- EXERCISE DESCRIPTION
Leaving the pictures aside, transcribe only and exactly the lines from the one with "Click the 环形结 object button" through the end of the entries, both included.

- SUPPLIED RECORDS
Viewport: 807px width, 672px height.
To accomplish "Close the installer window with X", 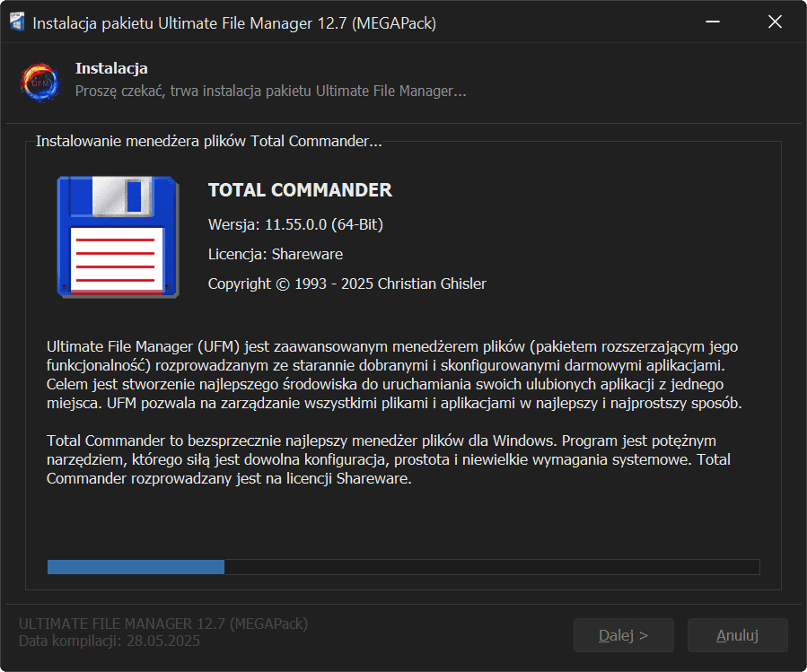I will pyautogui.click(x=775, y=22).
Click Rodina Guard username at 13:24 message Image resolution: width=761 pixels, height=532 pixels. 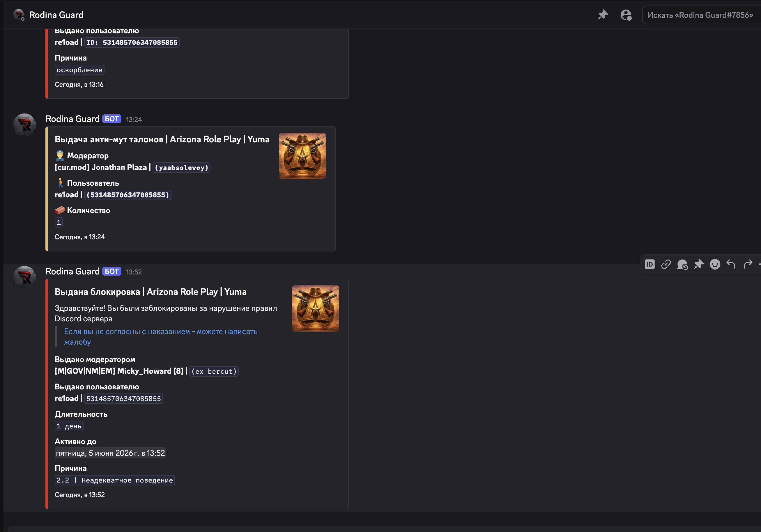72,119
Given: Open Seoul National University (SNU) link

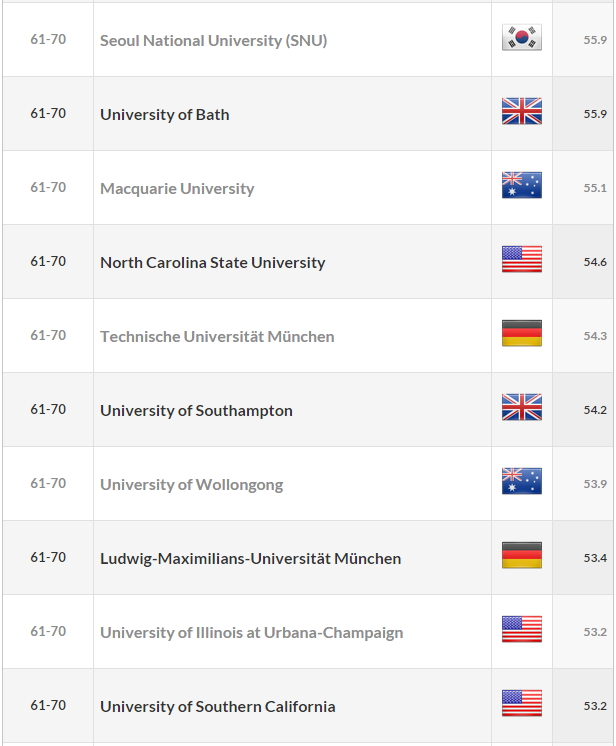Looking at the screenshot, I should 214,40.
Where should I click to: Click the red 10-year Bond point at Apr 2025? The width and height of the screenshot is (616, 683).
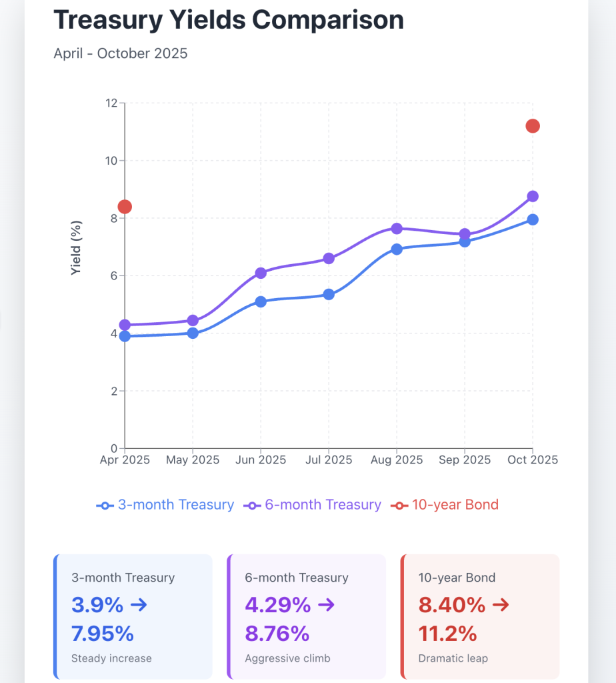coord(125,207)
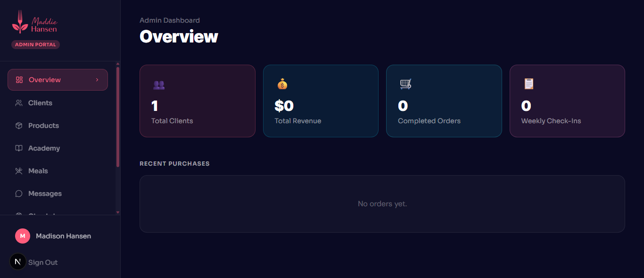
Task: Click the Admin Portal badge
Action: (x=35, y=44)
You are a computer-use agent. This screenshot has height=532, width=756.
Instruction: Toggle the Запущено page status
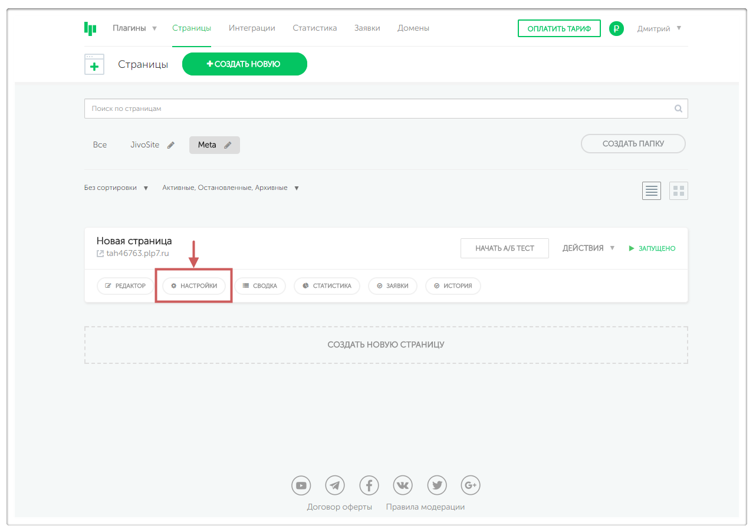652,248

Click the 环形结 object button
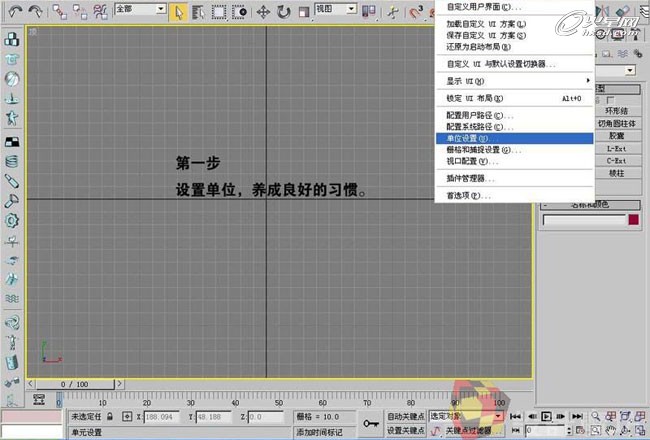coord(616,112)
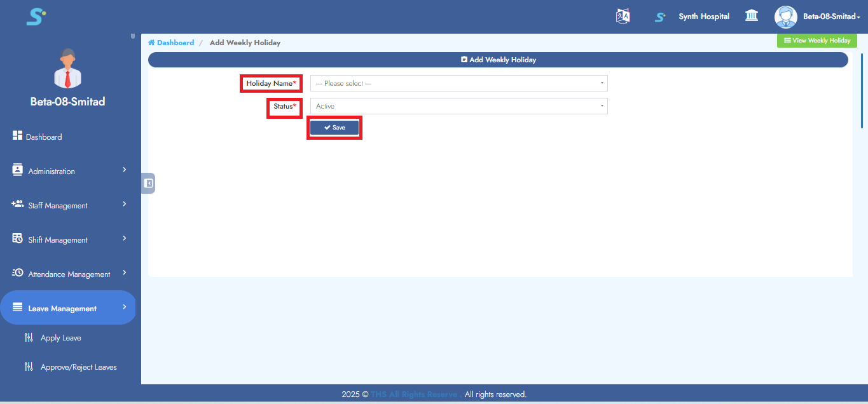The height and width of the screenshot is (404, 868).
Task: Click the language translate icon in header
Action: [623, 17]
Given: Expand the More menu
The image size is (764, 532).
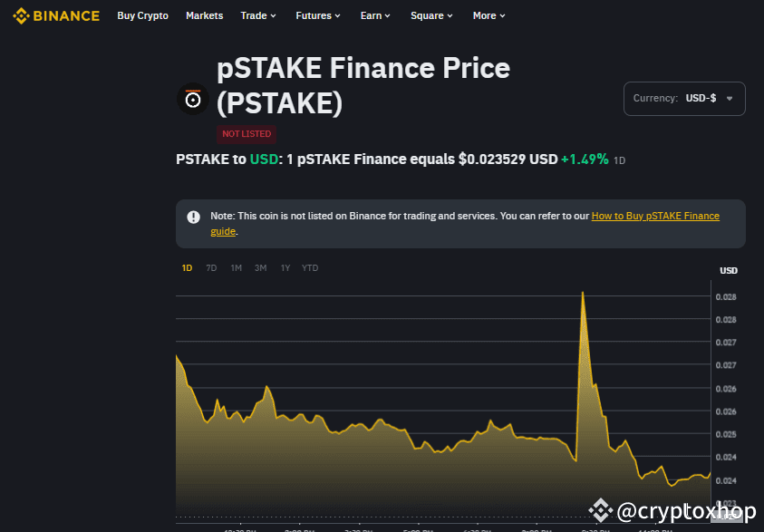Looking at the screenshot, I should click(488, 15).
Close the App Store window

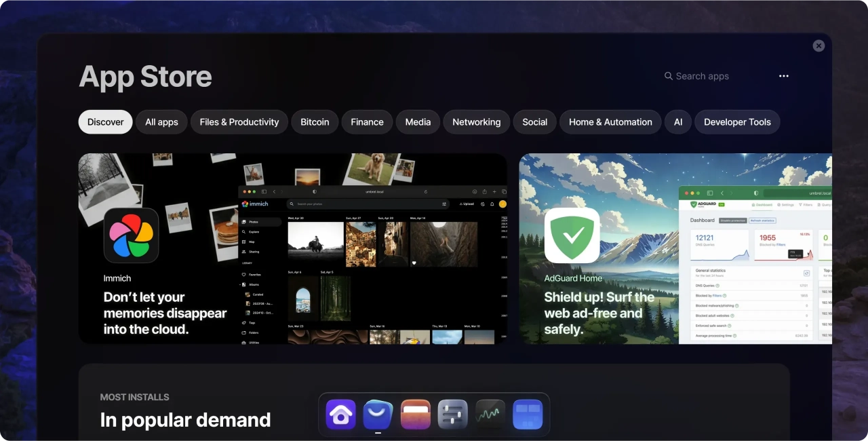[818, 45]
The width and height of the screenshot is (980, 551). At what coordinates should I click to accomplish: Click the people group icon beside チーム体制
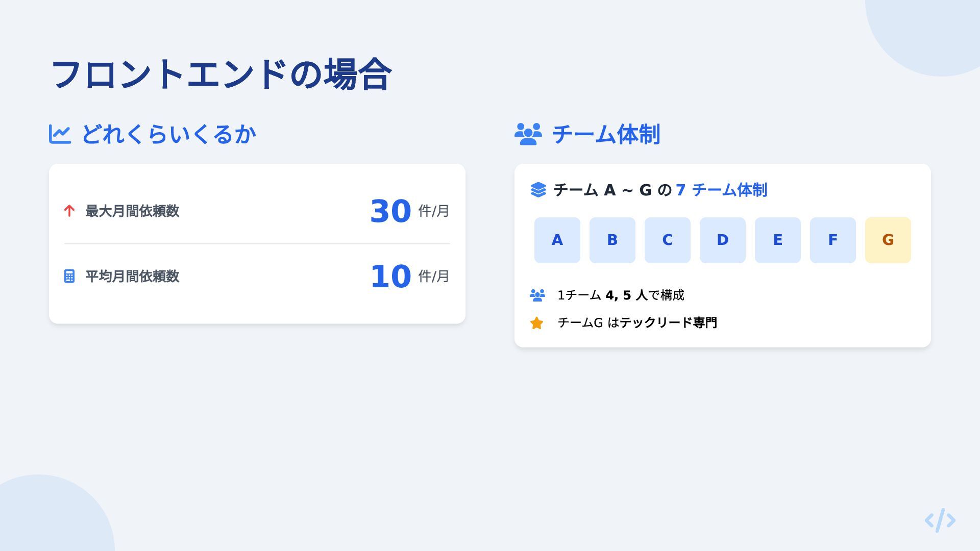tap(528, 134)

- RESULT
Click the 环形结 object button
coord(616,112)
The height and width of the screenshot is (404, 868).
Task: Click the language translate icon in header
Action: [623, 17]
Given: Expand the More menu
The image size is (764, 532).
Looking at the screenshot, I should click(488, 15).
Close the App Store window

[818, 45]
The width and height of the screenshot is (980, 551). At what coordinates should I click to accomplish: Click the people group icon beside チーム体制
tap(528, 134)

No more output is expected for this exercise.